O Instituto Nobel Norueguês confirmou ontem que a internet concorrerá ao Prêmio Nobel da Paz em 2010.
Segundo o manifesto pró-candidatura, a internet se torna “uma ferramenta de paz”, pois permite que todos os habitantes do mundo se conectem e façam florescer a democracia.
“É por isso que o próximo prêmio Nobel da Paz deveria ir para a internet. Um Nobel para cada um de nós”, justifica um dos trechos do manifesto, escrito pelo Grupo Internet For Peace.
Enviada às vésperas do fim das inscrições, em fevereiro, a candidatura partiu das mãos da ativista iraniana Shirin Ebadi, ganhadora do prêmio em 2003, e foi amparada por personalidades do ramo tecnológico-social, como Nicholas Negroponte, fundador da One Laptop Per Child, e Joi Ito, CEO da Creative Commons.
Alguns críticos, porém, vêem a candidatura como “golpe de marketing” por ter apoio de empresas ligadas ao ramo tecnológico, como as revistas Wired dos Estados Unidos, do Reino Unido e da Itália.
Em sua defesa, Riccardo Luna, editor da versão italiana da publicação, diz que a internet merece o prêmio pelo único fato de “ajudar no avanço, no diálogo, no debate e no consenso”.

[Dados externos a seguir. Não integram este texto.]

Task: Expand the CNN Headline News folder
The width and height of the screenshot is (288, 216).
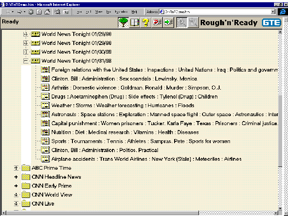Action: pos(16,177)
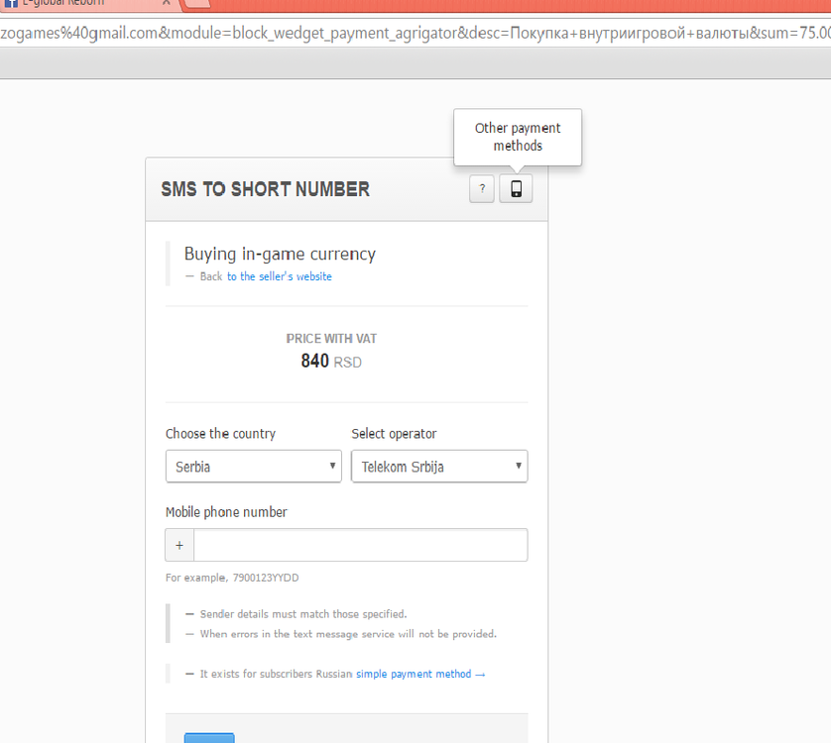Screen dimensions: 831x743
Task: Click the browser address bar URL
Action: [x=416, y=33]
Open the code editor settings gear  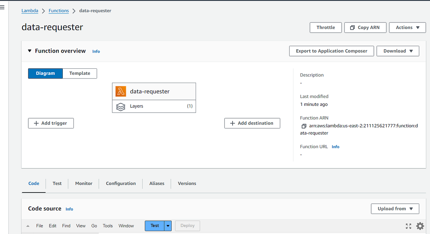pos(420,226)
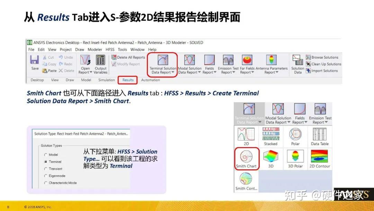Choose the Stacked report icon
Screen dimensions: 374x211
pos(271,135)
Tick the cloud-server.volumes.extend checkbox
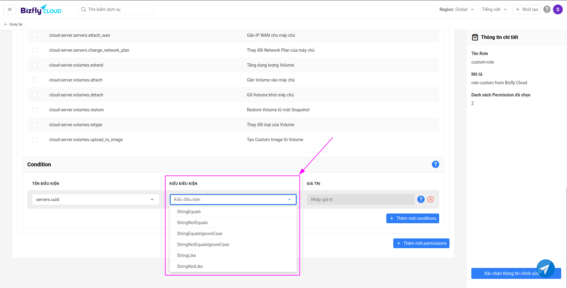The height and width of the screenshot is (288, 567). coord(35,65)
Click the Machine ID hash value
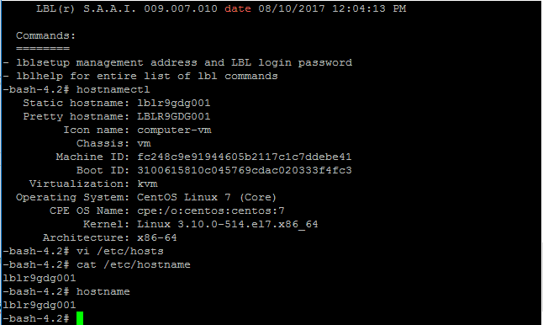The image size is (543, 325). (244, 157)
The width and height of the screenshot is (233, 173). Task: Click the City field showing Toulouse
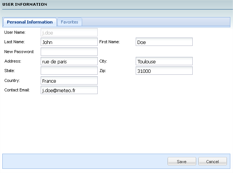[x=164, y=61]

O Nobel da Paz é dado para a pessoa (ou organização) que “fez o melhor trabalho por fraternidade entre nações, pela abolição ou redução dos exércitos permanentes e para a realização e promoção de congressos de paz”.
Com a eclosão de episódios online como as denúncias de fraude eleições iranianas, o recolhimento de doações em meio a desastres naturais e videoconferências sobre assuntos em caráter emergencial, a internet é vista como um candidato forte ao prêmio.
Pelos mesmos motivos, os criadores da World Wide Web (WWW) - Tim Berners-Lee, Larry Roberts and Vint Cerf – também foram indicados e possuem grandes chances de se tornarem vencedores.
O Comitê anunciará os ganhadores em 8 de outubro.